This is Chapter 26 of my advice to a hypothetical baby. And yes, what I'm really doing is acting out the time-travel fantasy of going back give myself some pointers on how to navigate life. If I only knew what I now know . . . All of these chapters (soon to be 100) can be found here.
You are only 26 days old, but you will someday escape your crib and your room with the same aplomb with which you escaped your mother's womb. And at some point in your adventures as a bipedal ape, you might be lucky enough to see some fish. One thing that I always found amazing is how fast a fish can go from zero to some absurdly fast speed. It turns out that this was explained in Andy Clark's excellent book, Being There: Putting Brain, Body, and World Together Again (1998). I had the opportunity to take four graduate seminars with Andy at Washington University and he excelled at filled our heads with non-stop counter-intuitive observations and explaining them in clear English. Here's how fish can take off like rockets:
The swimming capacities of many fishes, such as dolphins and bluefin tuna, are staggering. These aquatic beings far outperform anything that nautical science has so far produced. Such fish are both mavericks of maneuverability and, it seems, paradoxes of propulsion. It is estimated that the dolphin for example, is simply not strong enough l to propel itself at the speeds it is observed to reach. In attempting to unravel this mystery, two experts in fluid dynamics, the brothers Michael and George Triantafyllou, have been led ro an interesting hypothesis: that the extraordinary swimming efficiency of certain fishes is due to an evolved capacity to exploit and create additional sources of kinetic energy in the watery environment. Such fishes, it seems, exploit aquatic swirls, eddies, and vortices to " rurbocharge" propulsion and aid maneuverability. Such fluid phenomena sometimes occur naturally (e.g., where flowing water hits a rock). But the fish's exploitation of such external aids does not stop there. Instead, the fish actively creates a variety of vortices and pressure gradients (e.g. by flapping its tail) and then uses these to support subsequent speedy, agile behavior. By thus controlling and exploiting local environmental structure, the fish is able to produce fast starts and turns that make our ocean-going vessels look clumsy, ponderous, and laggardly. " Aided by a continuous parade of such vortices," Triantafyllou and Triantafyllou (1995, p. 69) point out," it is even possible for a fish's swimming efficiency to exceed 100 percent." Ships and submarines reap no such benefits: they treat the aquatic environment as an obstacle to be negotiated and do not seek to subvert it to their own ends by monitoring and massaging the fluid dynamics surrounding the hull.

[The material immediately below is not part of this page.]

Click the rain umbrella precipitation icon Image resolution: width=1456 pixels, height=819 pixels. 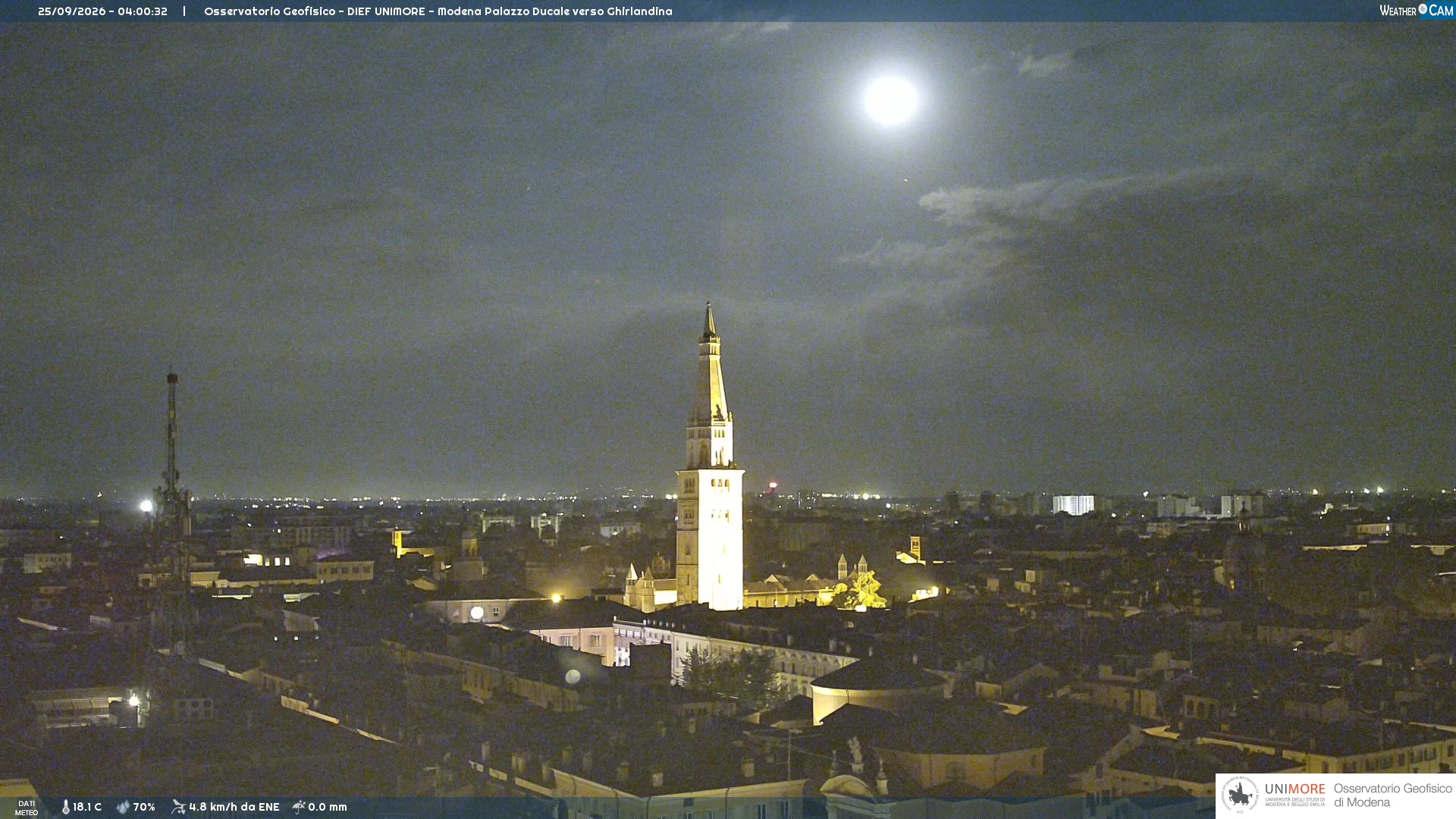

The tale of the tuna reminds us that biological systems profit profoundly from local environmental structure. The environment is not best conceived solely as a problem domain to be negotiated. It is equally, and crucially, a resource to be factored into the solutions. This simple observation has, as we have seen, some far-reaching consequences. First and foremost, we must recognize the brain for what it is. Ours are not the brains of disembodied spirits conveniently glued into ambulant, corporeal shells of flesh and blood. Rather, they are essentially the brains of embodied agents capable of creating and exploiting structure in the world.
This passage brings me to today's advice: Don't just "Do," as Yoda suggests. Prepare your workspace and then "Do" with apparent super powers! Tuna prepare the nearby water by setting up their own currents before tapping into them. Ka-Bang! Reminds me of the acceleration technique of the cartoon Roadrunner, but tuna acceleration is not fiction.